Con la decisión de segunda instancia, el expediente deberá continuar su trámite y los investigadores tendrán que establecer si las actuaciones —o eventuales omisiones— de Gómez Velasco tuvieron alguna relevancia frente a las circunstancias de seguridad que rodearon el atentado.
Las dudas sobre el esquema de seguridad Uno de los puntos que deberá volver a ser examinado es la preparación del esquema de protección para el evento en el que ocurrió el ataque.
En primera instancia, el juzgado militar había considerado que el esquema de seguridad del senador tenía capacidades limitadas y que la información relacionada con la agenda del evento habría sido comunicada de manera tardía al equipo encargado de su protección. Esos elementos habían sido utilizados como parte de los argumentos para cerrar la investigación contra Gómez Velasco.
Sin embargo, la Procuraduría cuestionó esa determinación y llevó el caso ante el Tribunal Superior Militar y Policial, que terminó anulando la decisión de primera instancia.
Ahora, la investigación deberá establecer qué información recibió el jefe del esquema, cuándo la recibió, qué gestiones realizó a partir de esa información y si existieron actuaciones que debieron ejecutarse y no se realizaron.
El punto central será determinar si esas eventuales omisiones pueden tener relevancia penal y si encajan en el delito que es objeto de investigación.
La reapertura del expediente no significa que Gómez Velasco haya sido declarado responsable. Se trata de la continuación de una investigación que deberá determinar si existió o no una conducta penalmente relevante.
El contacto “escolta senador”
La Fiscalía, junto con su equipo investigador, avanza en establecer quién es la persona que aparece registrada en el teléfono de Elder José Arteaga Hernández, alias Chipi o “El Costeño”, condenado por magnicidio de Miguel Uribe, bajo el nombre de “escolta senador” o “escolta del senador”.

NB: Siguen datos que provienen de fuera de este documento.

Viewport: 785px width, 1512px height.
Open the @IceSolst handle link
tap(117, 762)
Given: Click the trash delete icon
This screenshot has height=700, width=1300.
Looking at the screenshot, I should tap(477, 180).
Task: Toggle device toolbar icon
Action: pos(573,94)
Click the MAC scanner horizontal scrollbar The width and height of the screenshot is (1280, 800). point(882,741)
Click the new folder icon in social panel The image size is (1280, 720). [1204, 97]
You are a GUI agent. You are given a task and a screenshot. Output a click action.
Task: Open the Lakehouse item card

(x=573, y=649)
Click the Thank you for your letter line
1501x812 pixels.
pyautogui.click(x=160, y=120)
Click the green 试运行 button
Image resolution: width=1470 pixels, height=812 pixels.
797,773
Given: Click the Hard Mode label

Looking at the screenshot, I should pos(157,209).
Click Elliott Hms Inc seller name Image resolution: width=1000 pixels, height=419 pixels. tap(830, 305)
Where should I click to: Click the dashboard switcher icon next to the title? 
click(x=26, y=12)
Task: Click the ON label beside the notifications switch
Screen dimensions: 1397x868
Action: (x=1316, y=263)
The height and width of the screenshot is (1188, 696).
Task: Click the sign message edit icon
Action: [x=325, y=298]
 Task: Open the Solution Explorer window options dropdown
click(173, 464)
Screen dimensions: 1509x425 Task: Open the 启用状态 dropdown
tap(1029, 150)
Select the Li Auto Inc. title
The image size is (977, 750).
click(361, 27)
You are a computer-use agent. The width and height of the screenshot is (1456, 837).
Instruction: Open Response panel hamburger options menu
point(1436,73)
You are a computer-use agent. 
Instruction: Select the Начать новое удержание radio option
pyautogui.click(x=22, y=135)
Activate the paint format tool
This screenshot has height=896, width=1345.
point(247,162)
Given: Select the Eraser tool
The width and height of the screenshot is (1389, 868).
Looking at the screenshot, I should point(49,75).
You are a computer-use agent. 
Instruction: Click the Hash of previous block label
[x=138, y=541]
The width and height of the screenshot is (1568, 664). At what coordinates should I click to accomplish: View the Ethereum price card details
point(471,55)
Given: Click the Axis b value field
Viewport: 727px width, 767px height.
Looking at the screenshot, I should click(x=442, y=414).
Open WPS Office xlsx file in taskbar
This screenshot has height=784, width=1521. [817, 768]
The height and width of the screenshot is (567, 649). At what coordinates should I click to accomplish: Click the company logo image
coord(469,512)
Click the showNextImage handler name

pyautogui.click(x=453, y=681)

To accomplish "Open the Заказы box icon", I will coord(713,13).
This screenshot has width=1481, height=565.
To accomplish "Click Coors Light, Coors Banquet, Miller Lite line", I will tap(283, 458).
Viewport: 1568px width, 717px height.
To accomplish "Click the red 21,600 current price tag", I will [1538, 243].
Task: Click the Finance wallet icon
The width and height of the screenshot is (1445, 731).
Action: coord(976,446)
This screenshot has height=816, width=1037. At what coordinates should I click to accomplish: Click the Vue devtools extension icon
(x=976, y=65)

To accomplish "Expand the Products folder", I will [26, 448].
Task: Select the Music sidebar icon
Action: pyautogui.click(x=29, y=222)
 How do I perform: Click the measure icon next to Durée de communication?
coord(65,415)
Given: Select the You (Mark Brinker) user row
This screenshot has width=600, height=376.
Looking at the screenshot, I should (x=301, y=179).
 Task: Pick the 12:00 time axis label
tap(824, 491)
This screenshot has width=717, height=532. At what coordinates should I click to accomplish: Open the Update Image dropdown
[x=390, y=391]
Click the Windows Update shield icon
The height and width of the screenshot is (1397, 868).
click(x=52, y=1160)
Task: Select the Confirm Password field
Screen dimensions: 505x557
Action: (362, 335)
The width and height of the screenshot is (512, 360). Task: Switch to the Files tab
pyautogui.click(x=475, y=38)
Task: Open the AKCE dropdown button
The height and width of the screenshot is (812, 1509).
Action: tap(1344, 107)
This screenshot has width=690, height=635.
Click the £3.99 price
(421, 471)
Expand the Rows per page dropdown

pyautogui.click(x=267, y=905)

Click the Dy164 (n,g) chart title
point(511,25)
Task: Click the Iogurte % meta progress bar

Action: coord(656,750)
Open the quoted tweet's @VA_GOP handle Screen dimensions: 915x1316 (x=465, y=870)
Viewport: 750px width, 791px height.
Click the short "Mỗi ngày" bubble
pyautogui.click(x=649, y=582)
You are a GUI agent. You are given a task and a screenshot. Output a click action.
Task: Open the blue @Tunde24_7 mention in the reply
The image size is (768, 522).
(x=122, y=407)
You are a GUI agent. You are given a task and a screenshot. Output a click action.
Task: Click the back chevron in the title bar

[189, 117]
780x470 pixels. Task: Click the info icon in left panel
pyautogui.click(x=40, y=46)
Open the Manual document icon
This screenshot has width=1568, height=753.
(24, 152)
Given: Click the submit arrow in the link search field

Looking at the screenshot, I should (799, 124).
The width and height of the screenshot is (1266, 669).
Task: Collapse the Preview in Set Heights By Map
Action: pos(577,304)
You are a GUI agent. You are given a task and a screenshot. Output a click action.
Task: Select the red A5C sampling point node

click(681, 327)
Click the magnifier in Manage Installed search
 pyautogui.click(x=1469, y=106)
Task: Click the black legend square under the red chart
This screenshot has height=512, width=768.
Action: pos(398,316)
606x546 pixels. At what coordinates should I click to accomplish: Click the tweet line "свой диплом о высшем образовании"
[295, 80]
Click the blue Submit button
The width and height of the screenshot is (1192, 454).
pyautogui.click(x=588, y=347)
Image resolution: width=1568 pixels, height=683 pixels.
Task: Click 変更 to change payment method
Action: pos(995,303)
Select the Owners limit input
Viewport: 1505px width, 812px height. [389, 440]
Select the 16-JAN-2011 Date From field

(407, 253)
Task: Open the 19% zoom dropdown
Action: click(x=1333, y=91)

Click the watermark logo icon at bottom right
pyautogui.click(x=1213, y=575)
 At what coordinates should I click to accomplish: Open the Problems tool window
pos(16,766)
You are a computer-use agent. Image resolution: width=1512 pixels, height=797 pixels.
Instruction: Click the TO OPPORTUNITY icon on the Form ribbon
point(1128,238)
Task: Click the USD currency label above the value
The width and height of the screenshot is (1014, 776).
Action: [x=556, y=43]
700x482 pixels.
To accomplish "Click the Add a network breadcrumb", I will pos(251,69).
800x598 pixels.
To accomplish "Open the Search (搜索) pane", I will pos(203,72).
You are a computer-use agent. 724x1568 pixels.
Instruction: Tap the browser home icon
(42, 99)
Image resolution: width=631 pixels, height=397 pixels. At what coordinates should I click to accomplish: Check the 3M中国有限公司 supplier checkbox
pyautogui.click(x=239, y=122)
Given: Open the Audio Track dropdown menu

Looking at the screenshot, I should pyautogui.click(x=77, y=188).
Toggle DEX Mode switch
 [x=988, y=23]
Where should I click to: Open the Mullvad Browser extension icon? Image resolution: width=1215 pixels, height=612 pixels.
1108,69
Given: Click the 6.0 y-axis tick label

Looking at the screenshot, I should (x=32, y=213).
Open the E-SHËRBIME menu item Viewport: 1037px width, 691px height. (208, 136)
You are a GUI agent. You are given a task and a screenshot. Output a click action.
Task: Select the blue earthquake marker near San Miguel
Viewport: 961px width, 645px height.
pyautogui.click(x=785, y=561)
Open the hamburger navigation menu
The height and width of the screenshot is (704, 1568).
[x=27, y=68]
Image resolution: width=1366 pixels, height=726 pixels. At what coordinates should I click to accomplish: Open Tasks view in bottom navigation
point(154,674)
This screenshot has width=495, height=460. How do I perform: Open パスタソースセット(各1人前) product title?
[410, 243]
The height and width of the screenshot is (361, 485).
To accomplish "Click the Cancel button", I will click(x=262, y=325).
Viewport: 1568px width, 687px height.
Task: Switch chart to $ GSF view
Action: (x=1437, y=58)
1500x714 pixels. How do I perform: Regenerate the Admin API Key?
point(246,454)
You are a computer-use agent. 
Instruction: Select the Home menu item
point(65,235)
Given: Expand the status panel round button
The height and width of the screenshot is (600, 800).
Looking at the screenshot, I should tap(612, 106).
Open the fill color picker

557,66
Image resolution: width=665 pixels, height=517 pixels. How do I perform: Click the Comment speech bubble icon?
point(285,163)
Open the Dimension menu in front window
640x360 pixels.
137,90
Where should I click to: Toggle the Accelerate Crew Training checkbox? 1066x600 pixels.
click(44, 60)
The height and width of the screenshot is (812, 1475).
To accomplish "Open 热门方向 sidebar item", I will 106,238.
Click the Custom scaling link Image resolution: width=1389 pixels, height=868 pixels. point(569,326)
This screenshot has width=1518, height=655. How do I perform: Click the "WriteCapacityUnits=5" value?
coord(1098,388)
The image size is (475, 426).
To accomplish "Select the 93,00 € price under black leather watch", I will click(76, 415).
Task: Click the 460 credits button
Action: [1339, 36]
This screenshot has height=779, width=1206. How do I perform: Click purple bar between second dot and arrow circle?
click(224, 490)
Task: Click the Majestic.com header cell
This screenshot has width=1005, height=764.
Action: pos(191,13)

La investigación busca determinar si este contacto habría servido para facilitar información privilegiada a los criminales que participaron en la planeación y ejecución del atentado contra el exsenador Uribe Turbay, o si, por el contrario, el registro pudo haber sido utilizado para crear una falsa apariencia de acceso al esquema de seguridad y eventualmente desviar la investigación.
Uno de los principales objetivos de los investigadores, según se conoció, es establecer si efectivamente existieron comunicaciones entre ese contacto y Arteaga, quién utilizaba el número, qué información pudo haber sido suministrada y si hubo algún tipo de contraprestación económica.
La importancia del contacto no está únicamente en el nombre con el que aparecía guardado.
Lo que encendió las alarmas de los investigadores fue el relato de uno de los menores vinculados a la estructura criminal, de acuerdo a dos de los expedientes del caso a los que accedió EL COLOMBIANO.
El testigo citado aseguró a los investigadores haber presenciado una comunicación entre alias Chipi y esa persona donde el cabecilla hablaba de información que, según él, procedía de alguien cercano al esquema de seguridad del exprecandidato presidencial Miguel Uribe, que habría servido de informante con la Segunda Marquetalia, la organización disidente de Farc señalada por la Fiscalía de estar detrás del magnicidio.
El episodio más concreto ocurrió, según el testimonio incorporado al expediente de alias El Viejo conocido por este diario, en mayo de 2025, antes del atentado.
El menor conocido como “Churco”, quien entregó a las autoridades su teléfono Oppo A58, integrante de la estructura que se preparaba para ejecutar el ataque, contó que se encontraba con “Chipi” en un taller de motocicletas en Engativá.
En determinado momento, el cabecilla realizó una comunicación por WhatsApp con un contacto identificado como “escolta, senador”. La conversación fue extraordinariamente breve.
De acuerdo con el relato, el interlocutor respondió rápidamente y pronunció únicamente una frase: “Hay manifestaciones”. Después de esas palabras, la comunicación terminó.